TEXT PROVIDED ->
# # # #

Burlesque London - Welcome to the Cabaret

Never trust a travel writer
London’s burlesque scene is divinely decadent. From Soho to Mayfair, the tease is being put back into striptease. Don't forget your bedroom eyes or chainmail basque.
– summary

London is indulging in a naughty cabaret moment. From Soho to Mayfair, teasing is pleasing, vice is nice and burlesque is back in fashion. As Liza Minelli once sang, “Life is a Cabaret, old chum.”

 Burlesque artiste Dita von Teese, famed for putting the tease back into striptease, was recently celebrated at the Café Royal. Jude Law has been spotted partying at the cabaret nightclub, the Box Soho. As unreliable journalists know, two mentions make a trend.

In an Art Deco ballroom a petite model is soaping herself in a giant Martini glass. She’s not Dita von Teese but she is a tease. Her itsy-bitsy chainmail basque has lost its fight against gravity. Voyeurs crowd in for a closer look, conceivably for a sneaky crotch-shot as selfie. Her soul sister, possibly Milly von Squeeze, is stretched out like a naked sacrifice to London loucheness, bonding with her pert pole.

# # # #

AVAILABLE DATA ->
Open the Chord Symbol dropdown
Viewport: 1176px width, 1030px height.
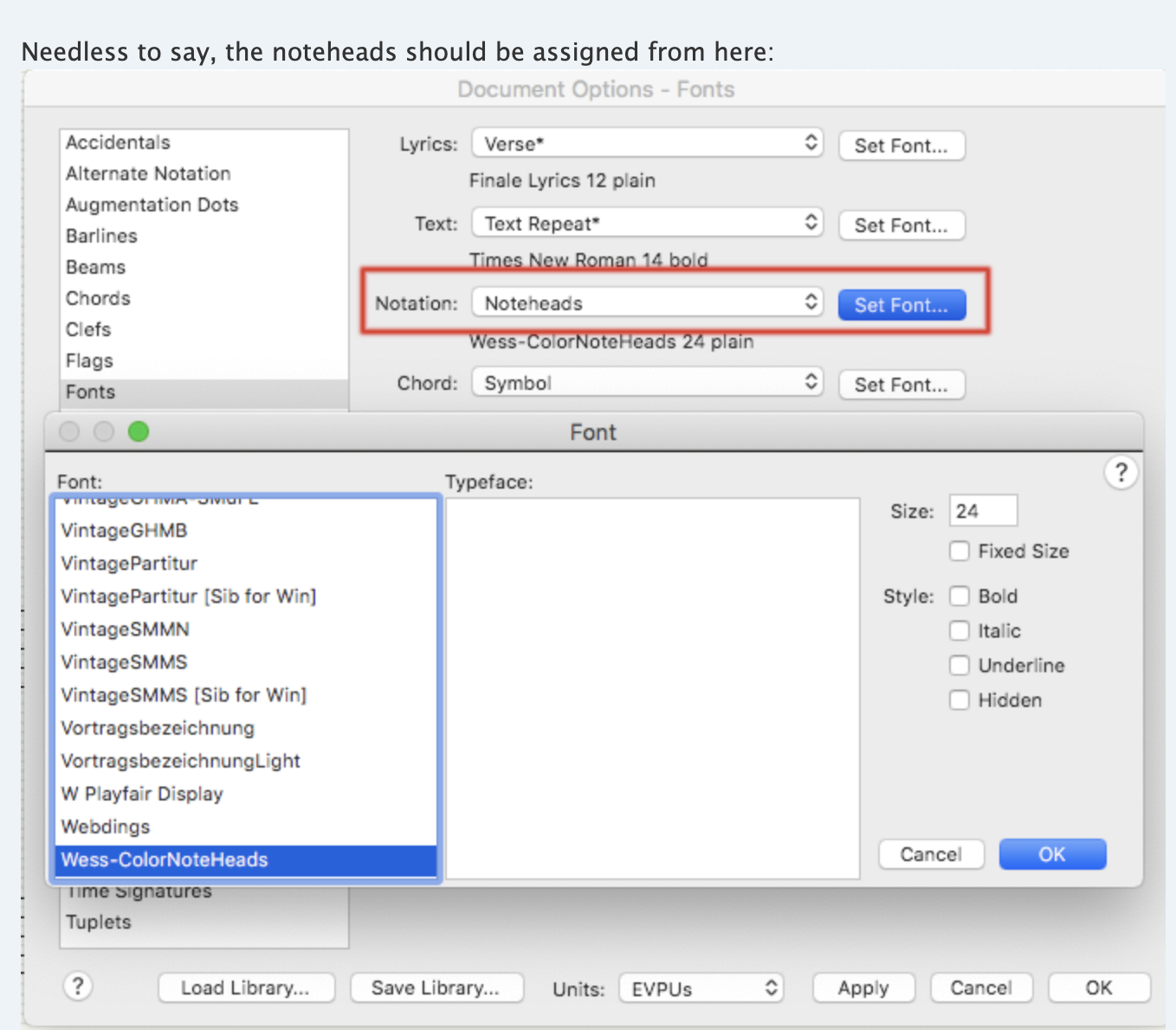[647, 383]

# # # #

WRITTEN TASKS ->
A. In the burlesque piece, where was Dita von Teese recently celebrated?
B. How does the burlesque piece justify calling burlesque a trend? Answer in one to three sentences.

SOLUTION LIST ->
A. At the Café Royal.

B. It cites two mentions: Dita von Teese was recently celebrated at the Café Royal, and Jude Law has been spotted partying at the Box Soho. As the piece puts it, unreliable journalists know that two mentions make a trend.